17. In another circular of the CBDT dated 02.05.2016, the principles laid down in para 3(b) of Circular No. 6/2016 has also been extended to unlisted shares and securities. Para 2 of the circular reads as follows:

“2. Similarly, for determining the tax-treatment of income arising from transfer of unlisted shares for which no formal market exists for trading, a need has been felt to have a consistent view in assessments pertaining to such income. It has, accordingly, been decided that the income arising from transfer of unlisted shares would be considered under the head ‘Capital Gain’, irrespective of period of holding, with a view to avoid disputes/litigation and to maintain uniform approach.”

18. It is not in dispute that the shares of M/s. Lee Edges were purchased by the assessee in the Financial Year 2003-04 and those of M/s. Shaw Wallace Breveries Ltd., were purchased in the Financial Year 2001-02 were unlisted shares. These shares were sold in Financial Year 2004-05. These shares were held for more than 12 months in both the cases. The admitted position with regard to treatment in the books of accounts is that the shares have been treated as investment and not as stock-in-trade. In the light of the CBDT’s Circulars referred to above which are in modification of Circular No. 4/2007 dated 15.06.2007, we are of the view that the CIT(A) was justified in coming to the conclusion that the gain on sale of shares has to be regarded as LTCG. As already observed, the only reason given by the AO for coming to the conclusion that income on sale of shares has to be regarded as business income is due to the fact that the cost of acquisition of the shares was less and the sale proceeds of those shares were very high and therefore the gain in question should be regarded as income from business.
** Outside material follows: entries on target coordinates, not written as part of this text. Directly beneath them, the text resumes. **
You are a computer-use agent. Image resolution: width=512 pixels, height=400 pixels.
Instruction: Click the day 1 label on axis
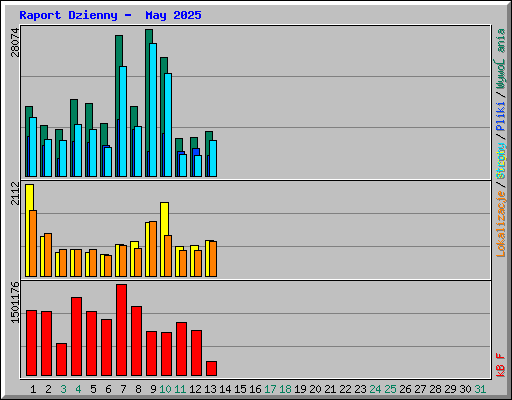[33, 389]
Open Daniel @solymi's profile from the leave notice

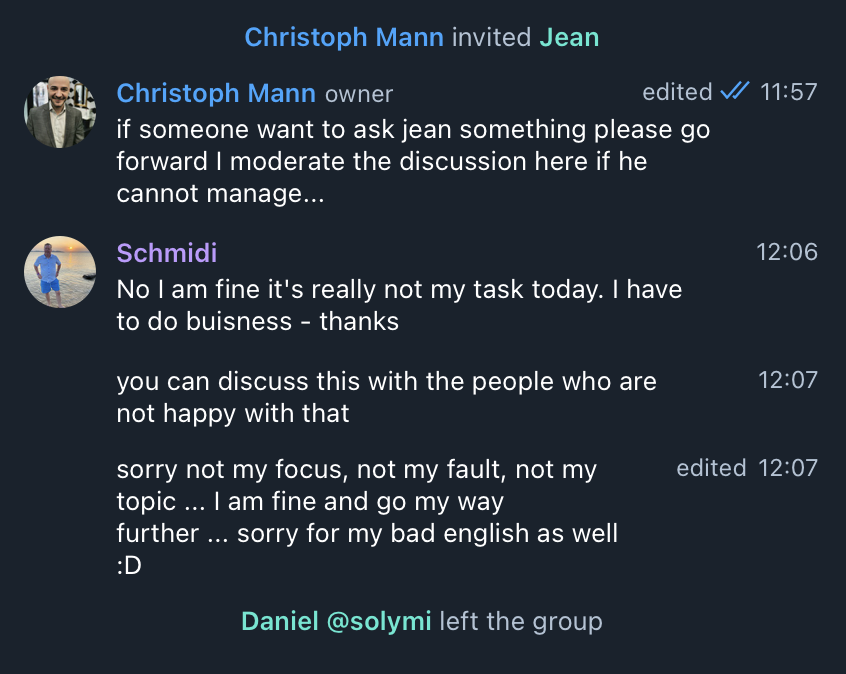point(336,621)
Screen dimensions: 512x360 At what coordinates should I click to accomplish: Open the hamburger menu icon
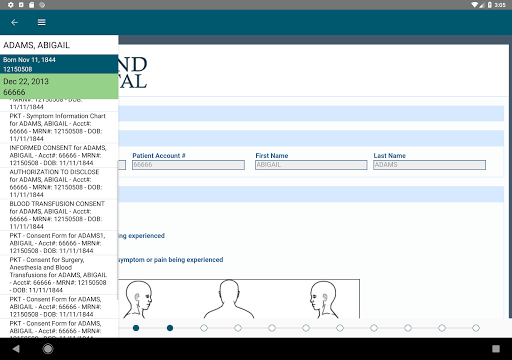42,22
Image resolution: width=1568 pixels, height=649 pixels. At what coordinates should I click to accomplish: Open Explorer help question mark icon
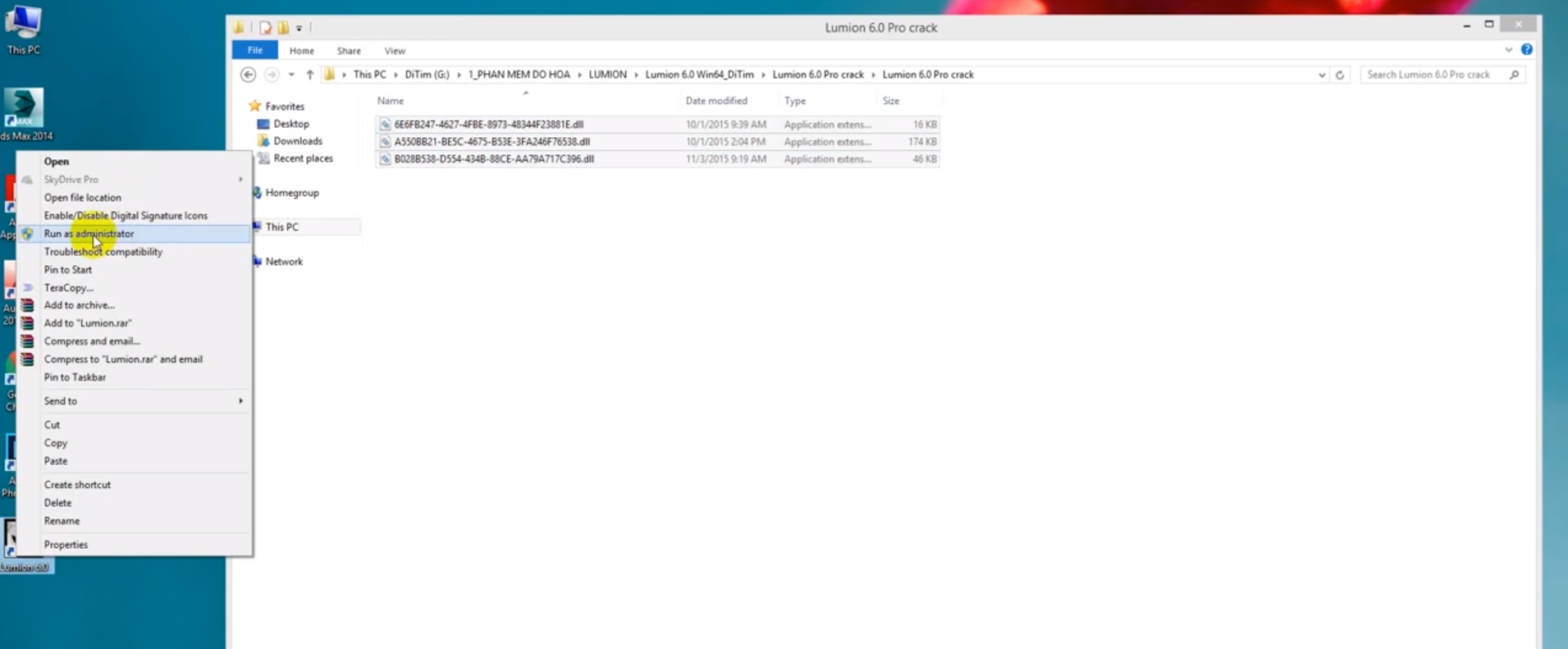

This approach of the AO is contrary to the tests laid down in the several Circulars in particular Circular No. 4/2007. In the light of the subsequent Circulars pointed out above, we are of the view that the income on sale of shares has to be regarded as LTCG. We therefore uphold the order of CIT(A). In view of the above conclusion in the appeal of the Revenue, we are of the view that no adjudication is necessary in so far as the C.O. filed by the assessee is concerned. Accordingly, the same is dismissed.

19. In the result, the appeal as well as the cross objection are dismissed.

Pronounced in the open court on the date mentioned on the caption page.